For more than half an hour she stood by the little sitting-room window, gazing out upon the storm-tossed water. It had not begun to rain, but the sound of it was in the air, and the earth was waiting expectantly. There seemed to be a feeling of expectation everywhere. She was vaguely restless under it, curiously impatient for the climax.
It came at last, so suddenly, so blindingly, that she reeled back against the curtain in sheer, physical recoil. The whole sky seemed to burst into flame, and the crash of thunder was so instantaneous that she felt as if a shell had exploded at her feet. Trembling, she hid her face. The world seemed to rock all around her. For the first time she was conscious of fear.
Then as the thunder died into a distant roar, the heavens opened as if at a word of command, and in one marvellous, glittering sheet the rain burst forth.
She lifted her head to gaze upon this new wonder that the incessant lightning revealed. The noise was like the sharp rattle of musketry, and it almost drowned the heavier artillery overhead. The window was blurred and streaming, but the brilliance outside was such that every detail in the little garden was clear to her notwithstanding. And though she still trembled, she nerved herself to look forth.
An instant later she sprang backwards with a wild cry of terror. A face–a wrinkled face that she knew–was there close against the window-pane, and had looked into her own.
CHAPTER XXXIII
THE LIFTING OF THE MASK
Out of a curious numbness that had almost been a swoon there came to her the consciousness of a hand that rapped and rapped and rapped upon the pane. She had fled away to the farther end of the room in her panic. She had turned the lamp low at the beginning of the storm, and now it burned so dimly that it scarcely gave out any light at all. Beyond the window, the lightning flashed with an awful luridness upon the rushing hail. Beyond the window, looking in upon her, and knocking, knocking, knocking, stood the figure of her dread.
She came to herself slowly, with a quaking heart. It was more horrible to her than anything she had known since the days of her flight from the beleaguered fort; but she knew that she must fight down her horror, she knew as certainly as if a physical force compelled her that she would have to go to the window, would have to open to the man who waited there.
Slowly she brought her quivering body into subjection, while every nerve twitched and clamoured to escape.
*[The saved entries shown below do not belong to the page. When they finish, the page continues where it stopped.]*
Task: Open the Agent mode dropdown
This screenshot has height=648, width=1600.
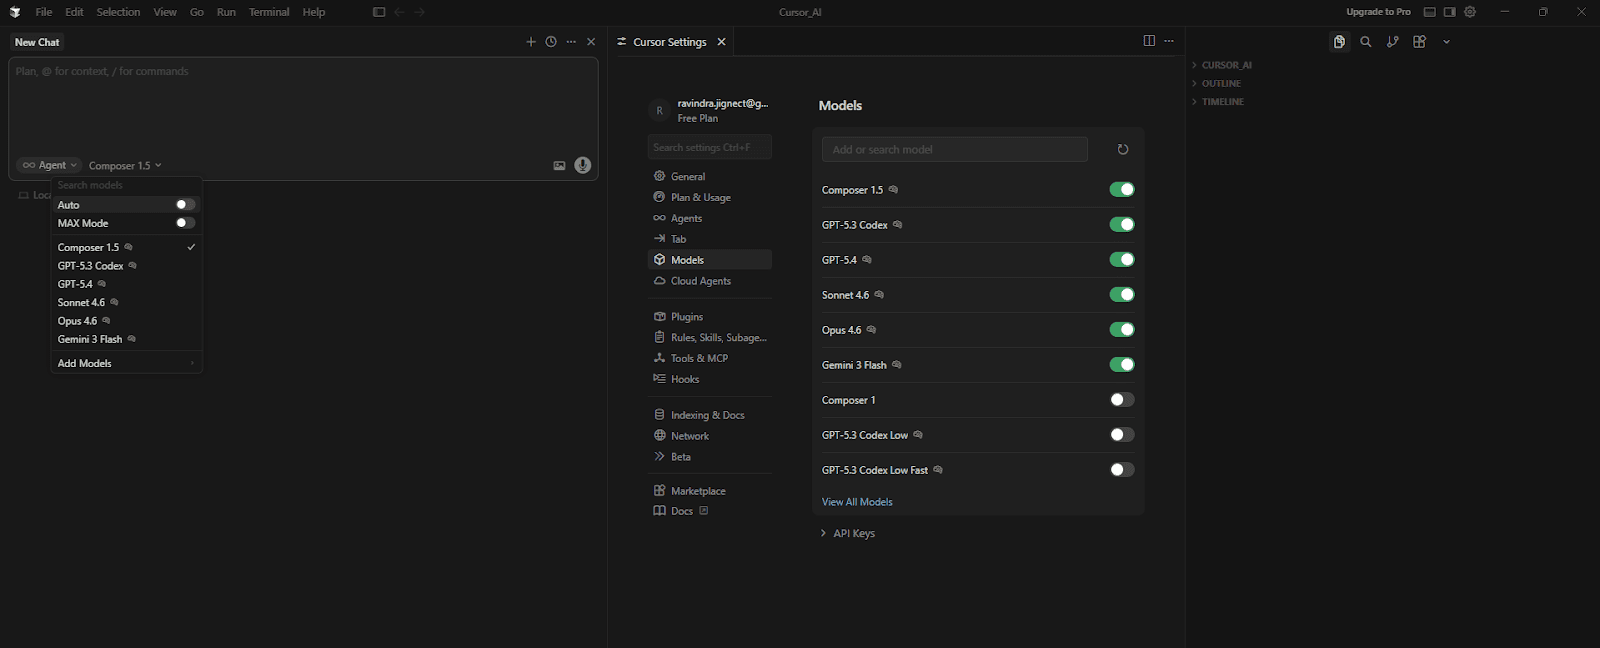Action: click(x=49, y=165)
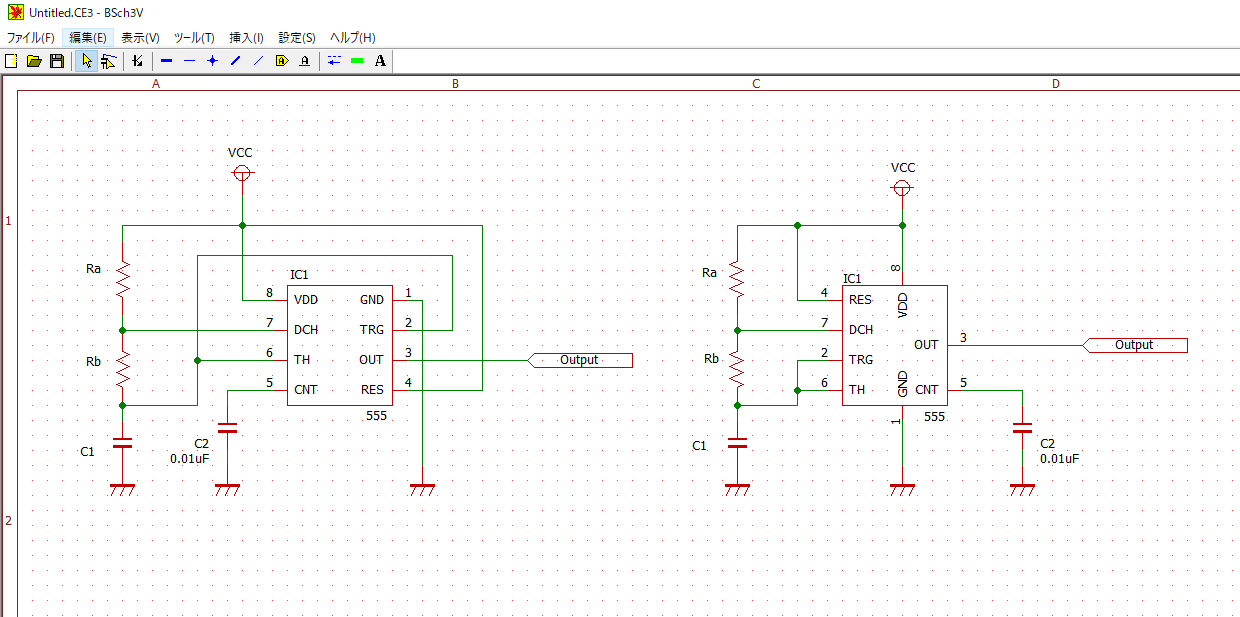This screenshot has height=617, width=1240.
Task: Click the left circuit's Output label
Action: (x=580, y=359)
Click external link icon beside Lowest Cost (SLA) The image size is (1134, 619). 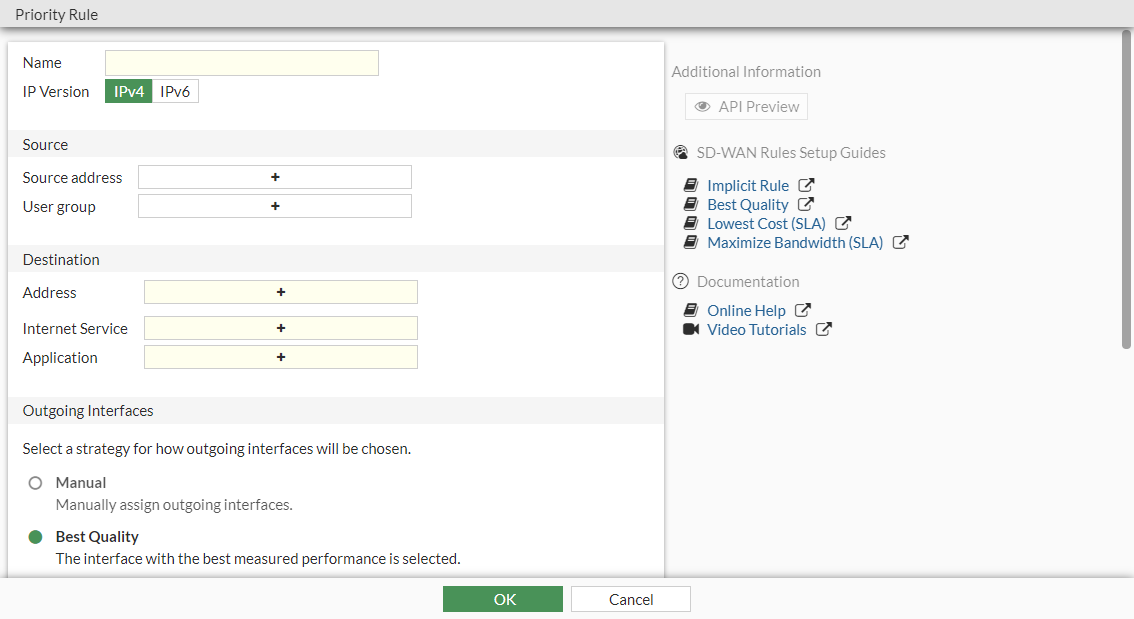point(843,224)
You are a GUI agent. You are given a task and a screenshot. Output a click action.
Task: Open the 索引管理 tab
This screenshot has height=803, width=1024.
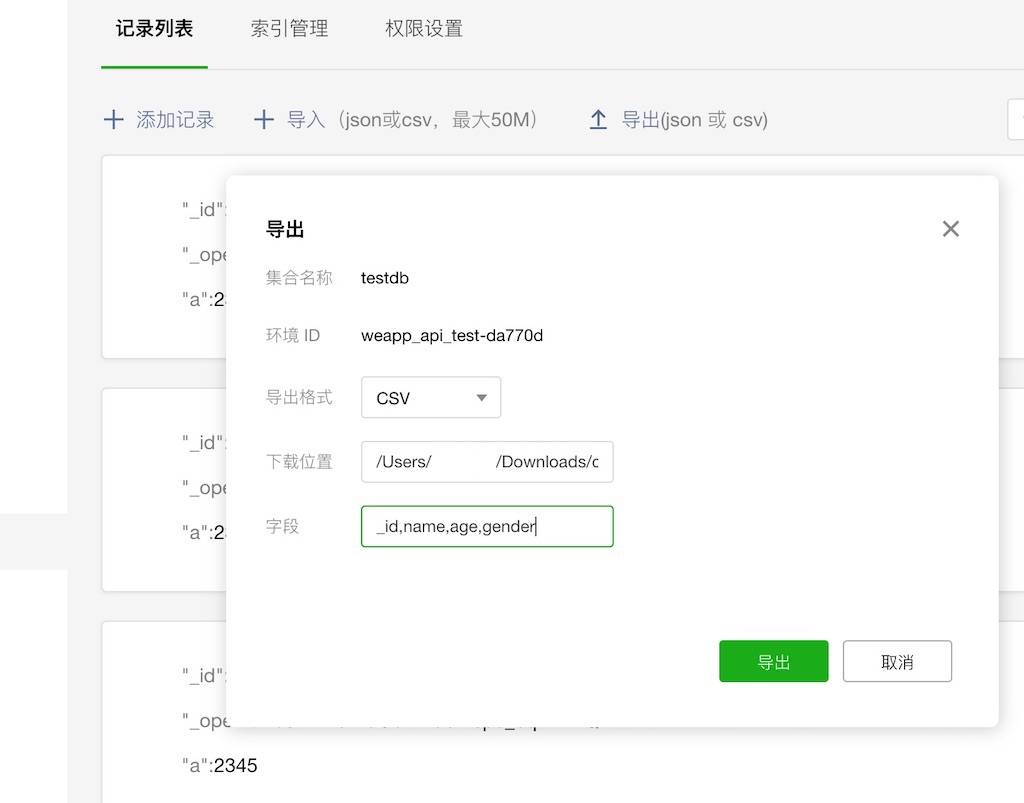pyautogui.click(x=289, y=29)
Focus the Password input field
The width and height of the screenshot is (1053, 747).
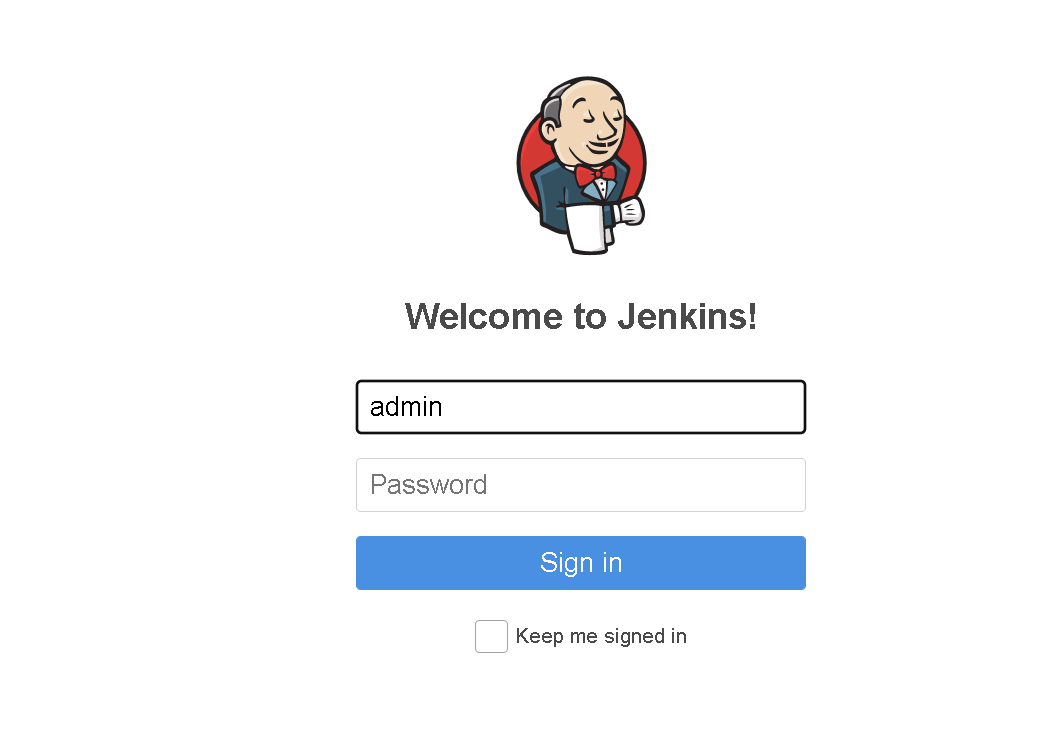[581, 485]
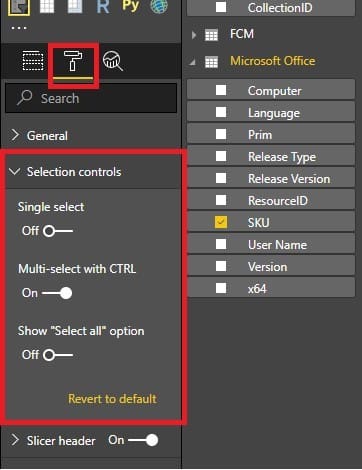Click Revert to default link
362x470 pixels.
click(112, 399)
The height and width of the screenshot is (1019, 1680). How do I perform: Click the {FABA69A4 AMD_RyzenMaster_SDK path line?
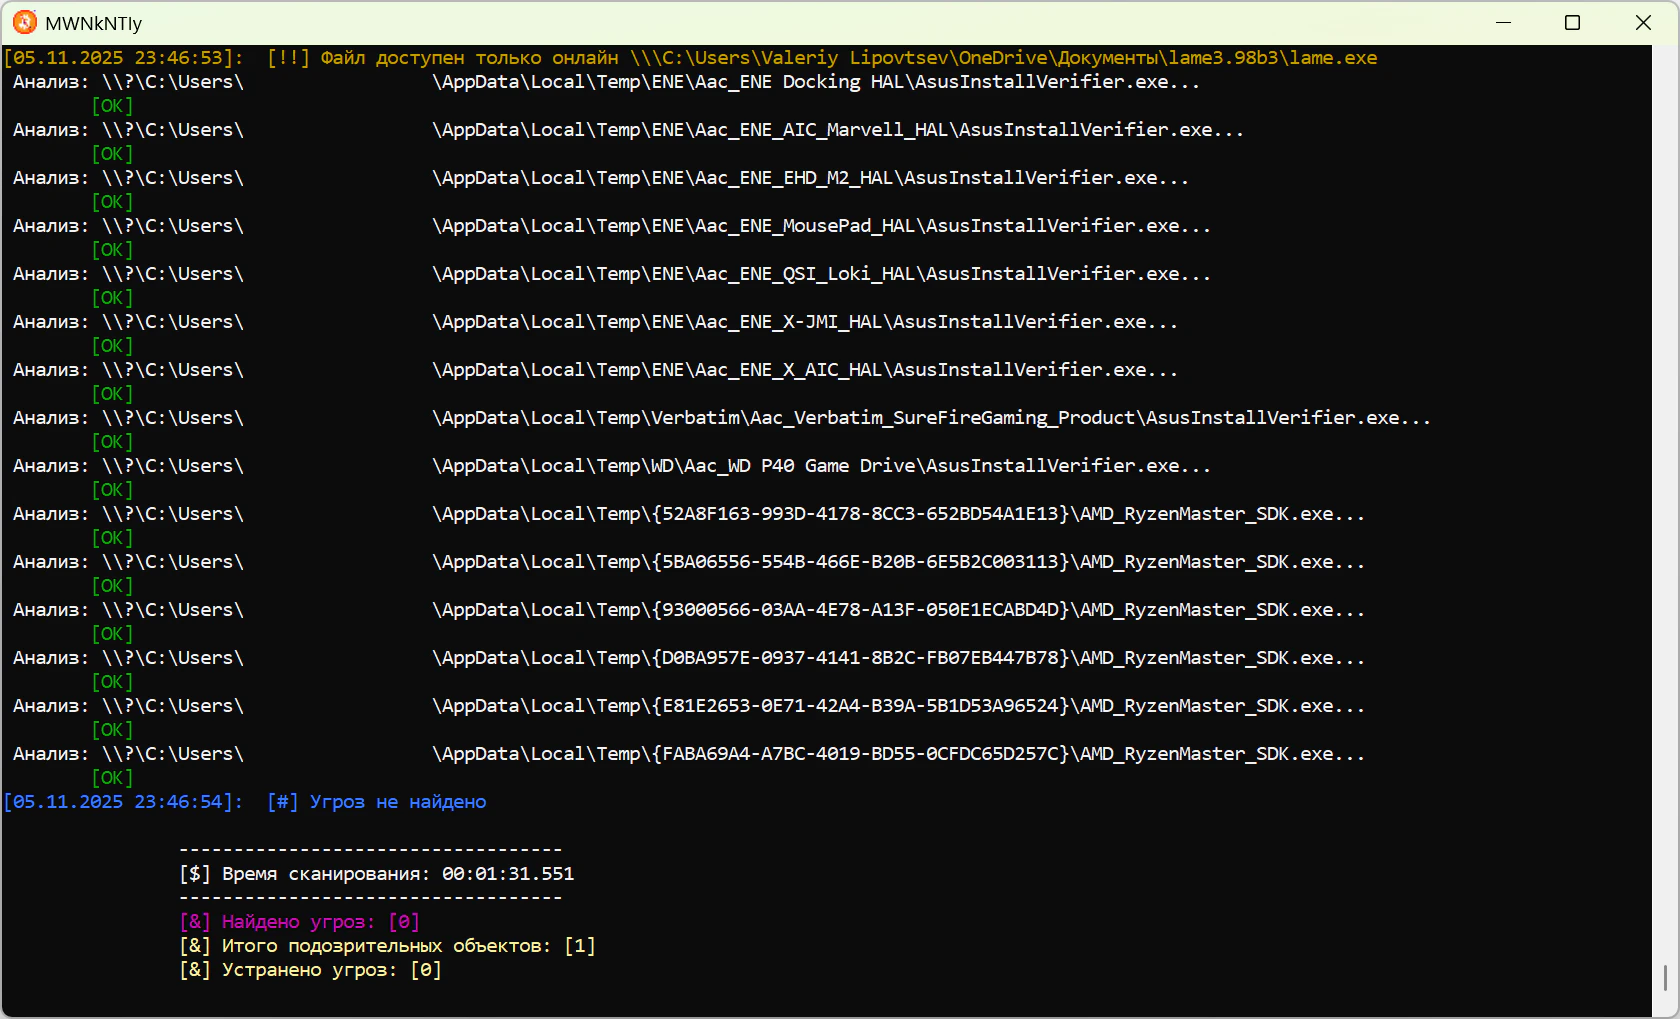897,754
Slowly she dragged herself back to the vision that had struck her with that paralysis of terror. Resisting feebly, invisibly compelled, she went.
He ceased to knock, and, his face against the pane, he spoke imperatively. What he said, she could not hear in that tumult of mighty sound. Only she felt his insistence, answered to it, was mastered by it.
White-faced, with horror clutching at her heart, she undid the catch. His one hand, strong, instinct with energy, helped her to raise the sash. In a moment he was in the room, bare-headed, drenched from head to foot.
She fell back before him, but he scarcely looked at her. He shut the window sharply, then strode to the lamp, and turned it up. Then, abruptly he wheeled and spoke in a voice half-kindly, half-contemptuous. “Muriel, you’re a little idiot!”